I agree with the plastic film. It is a vinyl plastic with a square or
diamond pattern that lets most of the light through, yet completley obscures
what is behind it. I used it on my garage windows. If you apply it carfully,
it looks like the pattern is part of the glass.
You can laugh, but I used a roll of brown paper like they use to wrap packages
for the post office on mine, leaving a slit window for me to look out along the
tops of the windows. I just stretched out a piece long enough to reach across
all four panes and secured it with thumb tacks. Since the outside of the door
is a kind of bronze color, the combination is actually pretty attractive and now
I don't have to sweat one of the neighbors looking in and seeing me working out
there in my boxers.
It cost essentially nothing, lasted almost ten years before I had to replace it,
and is instantly reversible if you need it to disappear for some reason.
Another option is to find a store still selling holiday leftovers and
look for with spray frost or spray snow.
You can make your own frost mix by saturating isopropol alcohol with
epsom salts and a *little* table salt.
Just mix it and sponge on the windows. (I imagine a spray bottle
would work if you just "misted" the window)
Some of these say use beer, other say water. I suggested isopropol
since it will evap quickly and not leave any organics like beer will.

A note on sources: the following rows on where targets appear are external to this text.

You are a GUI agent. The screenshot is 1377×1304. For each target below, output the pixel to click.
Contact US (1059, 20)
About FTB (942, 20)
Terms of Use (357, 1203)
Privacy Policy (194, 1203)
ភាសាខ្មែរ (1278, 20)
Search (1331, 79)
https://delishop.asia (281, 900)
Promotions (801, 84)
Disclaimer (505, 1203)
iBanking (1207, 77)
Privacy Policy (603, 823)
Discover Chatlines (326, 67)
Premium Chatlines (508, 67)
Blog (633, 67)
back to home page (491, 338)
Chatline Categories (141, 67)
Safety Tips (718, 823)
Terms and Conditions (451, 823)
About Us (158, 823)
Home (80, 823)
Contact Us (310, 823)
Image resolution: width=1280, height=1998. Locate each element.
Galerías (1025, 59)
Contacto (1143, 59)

A slight word of warning, the salt is hydrophilic (attracts water)...
I wouldn't use it in a high humidity enviroment.
Ich habe keine Ahnung was das bedeutet, oder vielleicht doch?
Instead of a garage this applies to rear facing windows. New
construction behind me makes me wish to alter the transparency of my
windows. First thought is a reflective film that would allow persons
inside to easily see out but block viewing from outside. Day and night.